Страница 29 из 30
– А знаете, кто сейчас в Лондоне? – вдруг вспомнила леди Брутн. – Наш старый друг Питер Уолш.
Все заулыбались. Питер Уолш! И мистер Дэллоуэй искренне обрадовался, думала Милли Браш; а мистер Уитбред только о цыпленке и думал.
Питер Уолш! Все трое – леди Брутн, Хью Уитбред и Ричард Дэллоуэй – вспомнили одно и то же: как отчаянно был Питер влюблен; получил от ворот поворот; уехал в Индию; ничего не достиг; совсем запутался; и Ричарду Дэллоуэю очень нравился старый милый приятель. Милли Браш это видела; видела глубину в его темных глазах и как он колеблется, что-то решает; и ей было интересно, ей все было интересно про мистера Дэллоуэя – интересно, что он думает про Питера Уолша?
Что Питер Уолш был влюблен в Клариссу; что сразу после ленча он пойдет к Клариссе и скажет ей, что он любит ее.
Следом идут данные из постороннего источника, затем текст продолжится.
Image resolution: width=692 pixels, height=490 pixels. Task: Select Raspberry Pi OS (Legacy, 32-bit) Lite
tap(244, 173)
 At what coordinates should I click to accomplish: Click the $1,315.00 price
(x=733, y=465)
Да, именно в этих словах.
Милли Браш когда-то чуть не влюбилась в эту задумчивость мистера Дэллоуэя; он такой положительный и настоящий джентльмен. Теперь же ей было за сорок, и леди Брутн стоило только кивнуть, даже чуть-чуть повернуть голову, и Милли Браш принимала сигнал, как бы ни была она погружена в соображения высокого духа, кристальной души, недоступной низким проискам жизни, ибо та не подсунула Милли Браш ради подкупа ни самомалейшей безделицы – ни локончика, ни улыбки, ни ротика, носика, щечек, решительно ничего; леди Брутн стоило только кивнуть – и Перкинс уже получил указание поторопиться с кофе.
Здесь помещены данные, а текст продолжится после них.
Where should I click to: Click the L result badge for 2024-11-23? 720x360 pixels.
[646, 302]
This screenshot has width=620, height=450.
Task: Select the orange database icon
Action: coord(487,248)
– Да, Питер Уолш вернулся, – сказала леди Брутн. Это смутно льстило им всем. Побитого, незадачливого, его кинуло к их безопасному берегу. Но помочь ему, рассудили они, положительно невозможно; у него в характере какой-то изъян. Хью Уитбред сказал, что, разумеется, можно упомянуть о нем такому-то и такому-то. Он траурно, важно нахмурился, прикидывая, какие письма он сочинит для глав учреждений, прося за «моего старого друга Питера Уолша», и прочее. Только ни к чему это не приведет – ни к чему существенному не приведет, из-за его характера.
– Вероятно, сложности с женщиной, – сказала леди Брутн. Они все подозревали, что подоплека – в этом.
– Однако, – сказала леди Брутн, чтоб переменить тему, – мы все узнаем от самого Питера.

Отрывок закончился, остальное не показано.